What to do> Lines from the one containing "Where should I" to the end of the records, both ends included and exactly as written, are the whole answer, and no pictures go in it.

[Screenshot grounding data]

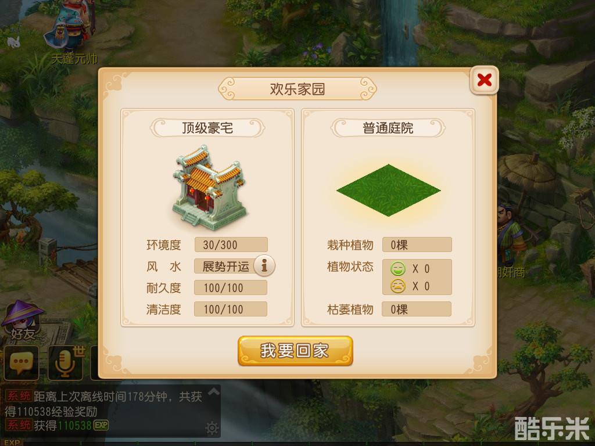Click the green courtyard grass tile
595x446 pixels.
coord(388,190)
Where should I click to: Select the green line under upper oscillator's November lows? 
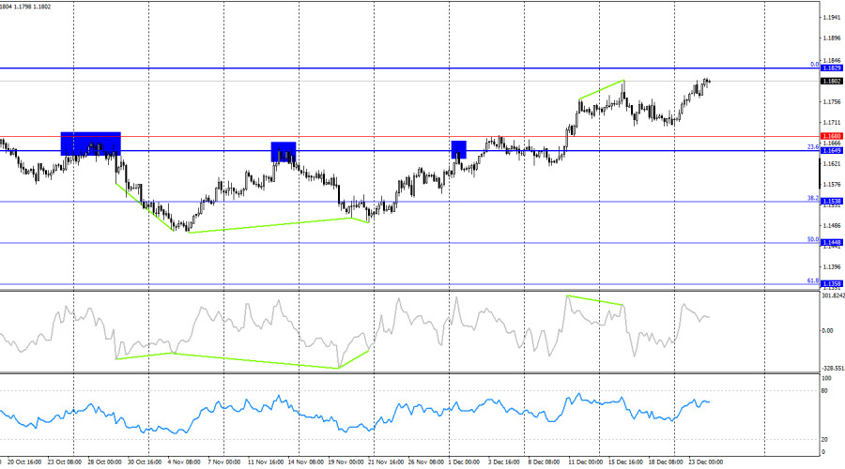click(x=254, y=361)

Output for this task>
Where should I click to: Select the green line under upper oscillator's November lows? 
click(x=254, y=361)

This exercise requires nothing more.